Theresa A. LOGAN, Plaintiff-Appellant, v. TOWN OF WINDSOR, NEW YORK, New York Municipal Insurance Reciprocal Insurance Company, Robert Brinks, Gregg Story, Defendants-Appellees.  *


Decided: January 25, 2021

PRESENT: ROBERT A. KATZMANN, MICHAEL H. PARK, STEVEN J. MENASHI, Circuit Judges. FOR PLAINTIFF-APPELLANT: Theresa A. Logan, pro se, Windsor, NY. FOR DEFENDANTS-APPELLEES: Thomas H. Bouman, Coughlin & Gerhart, LLP, Binghamton, NY.

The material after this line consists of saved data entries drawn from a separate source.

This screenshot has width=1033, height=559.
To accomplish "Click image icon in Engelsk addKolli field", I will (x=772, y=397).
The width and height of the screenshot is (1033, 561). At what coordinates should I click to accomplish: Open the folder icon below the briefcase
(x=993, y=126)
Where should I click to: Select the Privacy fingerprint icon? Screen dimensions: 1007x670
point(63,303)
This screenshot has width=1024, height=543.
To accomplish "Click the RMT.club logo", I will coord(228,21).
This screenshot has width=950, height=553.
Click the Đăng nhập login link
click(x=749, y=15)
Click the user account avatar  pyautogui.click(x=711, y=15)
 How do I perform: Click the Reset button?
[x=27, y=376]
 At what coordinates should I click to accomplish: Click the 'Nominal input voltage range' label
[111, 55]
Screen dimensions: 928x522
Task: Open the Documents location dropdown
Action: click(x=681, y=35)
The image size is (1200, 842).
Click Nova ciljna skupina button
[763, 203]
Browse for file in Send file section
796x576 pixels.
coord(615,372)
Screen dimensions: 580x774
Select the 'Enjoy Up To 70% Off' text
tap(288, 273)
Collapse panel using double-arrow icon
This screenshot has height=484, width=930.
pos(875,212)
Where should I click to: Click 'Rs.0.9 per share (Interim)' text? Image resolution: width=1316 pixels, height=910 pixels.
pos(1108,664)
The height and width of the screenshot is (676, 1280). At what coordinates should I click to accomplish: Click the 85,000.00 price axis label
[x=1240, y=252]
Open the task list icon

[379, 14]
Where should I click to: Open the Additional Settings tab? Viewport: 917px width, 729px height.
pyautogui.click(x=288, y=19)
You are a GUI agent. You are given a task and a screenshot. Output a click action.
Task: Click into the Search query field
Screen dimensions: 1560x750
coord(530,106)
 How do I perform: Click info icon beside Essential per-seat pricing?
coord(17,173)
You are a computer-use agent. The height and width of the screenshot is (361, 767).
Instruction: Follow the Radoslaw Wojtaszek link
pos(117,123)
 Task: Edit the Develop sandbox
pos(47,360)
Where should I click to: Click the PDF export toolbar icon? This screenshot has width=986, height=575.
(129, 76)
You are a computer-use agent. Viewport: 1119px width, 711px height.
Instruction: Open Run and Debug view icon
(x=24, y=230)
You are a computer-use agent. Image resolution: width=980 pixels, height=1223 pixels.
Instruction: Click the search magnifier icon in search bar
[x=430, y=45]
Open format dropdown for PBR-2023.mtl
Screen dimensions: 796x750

In 2019, Theresa A. Logan, pro se, sued the Town of Windsor, New York (“the Town”), Robert Brinks, Gregg Story, and the Town's insurance company alleging that, in 2011, she was struck and injured by debris thrown from a snowplow that Brinks and Story operated. The complaint asserted claims of negligence in operation of the snowplow and defamation based on the statements of the defendants’ attorney at a prior proceeding. The district court (Suddaby, J.) dismissed the complaint for lack of subject matter jurisdiction, reasoning that it lacked both federal-question and diversity jurisdiction. The district court also denied leave to amend and Ms. Logan's motion to appoint counsel. Ms. Logan timely appealed. We assume the parties’ familiarity with the underlying facts, the procedural history of the case, and the issues on appeal.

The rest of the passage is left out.